During a telephone interview on 3/27/2024, at 12 p.m., CNA 1 stated, she escorted Resident 1 to the bathroom (3/10/2024) in her wheelchair and placed her in front of the hand sink and stood her up so she (Resident 1) could wash her face. CNA 1 stated Resident 1 turned on the water in the sink and placed her hands on the sink when the sink fell to the floor. CNA 1 stated Resident 1 fell and landed on her left hip and bumped the left side of her head. CNA 1 stated she could not recall if there was anything wrong with the hand sink prior to Resident 1 using it.
During an interview on 3/27/2024, at 1:30 p.m., the Maintenance Supervisor (MS) stated it takes a lot of weight to force a sink off the wall and Resident 1, (given her size and weight), should not have been able to pull it from the wall just by leaning on it. The MS stated the maintenance staff conducts daily rounds of the facility to identify any issues that the maintenance department needs to address, but stated he did not have a check list that was signed by him or the maintenance staff to prove they did rounds. The MS stated he was not aware of any problems with the hand sink in Resident 1's bathroom prior to it falling from the wall.
During an interview on 3/27/2024, at 2:56 p.m., the Licensed Vocational Nurse (LVN 1) stated she was summoned to Resident 1's room by CNA 1 and found Resident 1 on the floor, the bathroom sink was on the floor with water coming out of the pipes. LVN 1 stated she assessed Resident 1 and noticed discoloration to Resident 1's left eye and on the back of her head.
During an interview on 3/28/2024, at 12:44 p.m., the Administrator (ADM) stated, safety rounds are conducted daily by all staff to identify any hazards. The ADM stated he was not aware of any problems with the hand sink in Resident 1's bathroom and if there was a problem with the sink it should have been reported immediately to the maintenance department so it could have been repaired.

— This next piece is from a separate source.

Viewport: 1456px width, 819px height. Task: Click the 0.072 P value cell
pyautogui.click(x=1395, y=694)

A review of the facility's P/P titled "Safety and Supervision of Residents," revised 7/2017, indicated the facility strives to make the environment as free from accident hazards as possible. Resident safety, supervision, and assistance to prevent accidents are facility-wide priorities.

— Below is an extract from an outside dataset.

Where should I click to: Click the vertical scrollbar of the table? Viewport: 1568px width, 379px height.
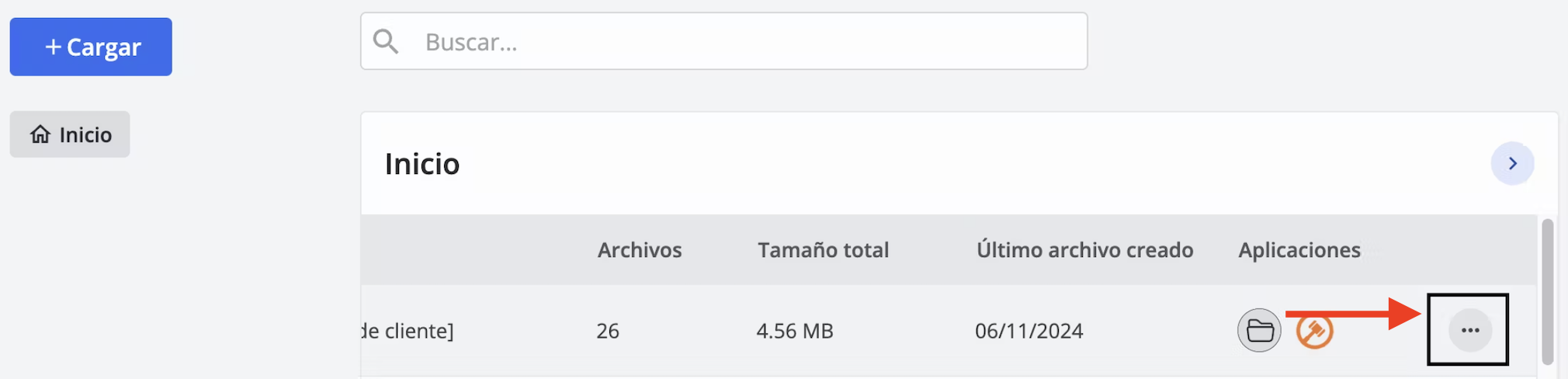(x=1547, y=292)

A review of the facility's P/P title "Maintenance Service," revised 12/2009, indicated the maintenance department is responsible for maintaining the buildings, grounds, and equipment in a safe and operable manner at all times. Functions of the maintenance personnel include but are not limited to maintaining the building in good repair and free from hazards.
The facility failed to:
1. Ensure the hand sink in Resident 1's bathroom was inspected during daily rounds by the maintenance staff and/or the facility's administrative staff, per their practice, to ensure the sink in Resident 1's bathroom, as well as in other residents' rooms, was mounted securely to the wall to prevent injury.

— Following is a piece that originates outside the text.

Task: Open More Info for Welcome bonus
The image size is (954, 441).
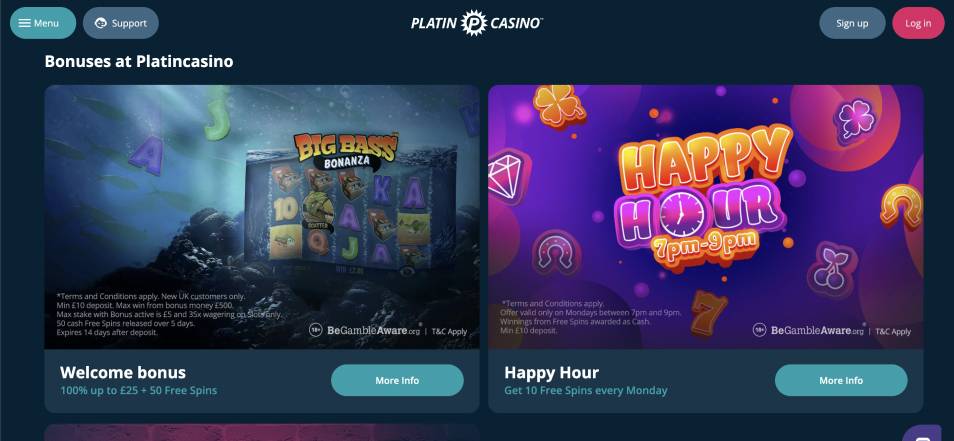Action: [397, 380]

2. Follow its P/P titled "Maintenance Service" that indicated the maintenance department is responsible for maintaining the buildings, grounds, and equipment in a safe and operable manner at all times.
As a result of these deficient practices the sink in Resident 1's bathroom fell from the wall, while Resident 1 was holding onto this sink, causing Resident 1 to fall on the floor and sustain a left intertrochanteric femoral neck fracture and was transferred to the GACH for evaluation and treatment.
These violations, jointly, separately or in any combination, presented either imminent danger that death or serious harm would result or a substantial probability that death or serious physical harm would result to Resident 1.